RSPCA inspector Keith Ellis, who is investigating the cat's death, said: "At this stage we have no idea what or who is responsible for these injuries.

"If someone has done this deliberately then this is a shocking case of animal cruelty and we will do all we can to try to bring the offender to justice."

Milo had been missing for five days before he was found dead on December 21.

Savage thugs slice cat in half | The Sun |News


----------



## JANICE199 (Feb 1, 2008)

* Sick scumbags,words fail me when i read sh*t like this.But knowing this country if and when they find the person/s responcible for this they will probably only get a slap on the wrist.*


----------



## Natz (Oct 4, 2010)

Words fail me......... I don't understand why someone would inflict such pain and suffering on an animal, this is just another reason that I don't let my cats out anymore.
What utter scumbags.


----------



## Kiwi (Nov 18, 2010)

Sick in the head, evil f*ckers. I really would shoot these people


----------



## CAstbury (Oct 24, 2010)

It beggars belief that anyone could do this to an animal.

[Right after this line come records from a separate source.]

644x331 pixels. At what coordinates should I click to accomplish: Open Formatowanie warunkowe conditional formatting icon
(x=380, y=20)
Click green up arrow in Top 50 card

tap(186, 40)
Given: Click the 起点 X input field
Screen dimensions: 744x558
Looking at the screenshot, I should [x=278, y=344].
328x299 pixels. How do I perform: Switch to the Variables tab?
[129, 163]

Something is seriously wrong with society when people think this is acceptable behaviour. 

No doubt if caught they will blame it on a bad childhood and get a slap on the wrist.

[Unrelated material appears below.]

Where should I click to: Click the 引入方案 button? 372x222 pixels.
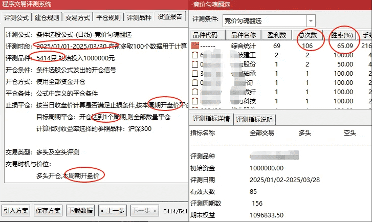pos(16,210)
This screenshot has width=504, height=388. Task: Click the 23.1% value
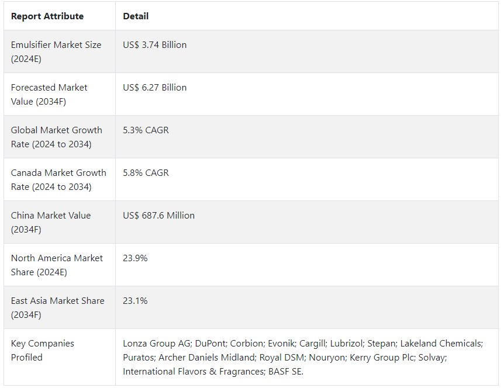pyautogui.click(x=135, y=301)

Now I know why I prefer animals to humans


----------



## GeordieBabe (Apr 7, 2009)

:crying: don't know what to say im shocked, poor puddy cat :crying:


----------



## Sandysmum (Sep 18, 2010)

I didn't read the news story, the post was horrible enough. Couldn't bear to read the full story. I'm at a loss what to say, it's just beyond belief that somebody could do something like that.


----------



## Guest (Jan 16, 2011)

They need eliminating from the gene pool


----------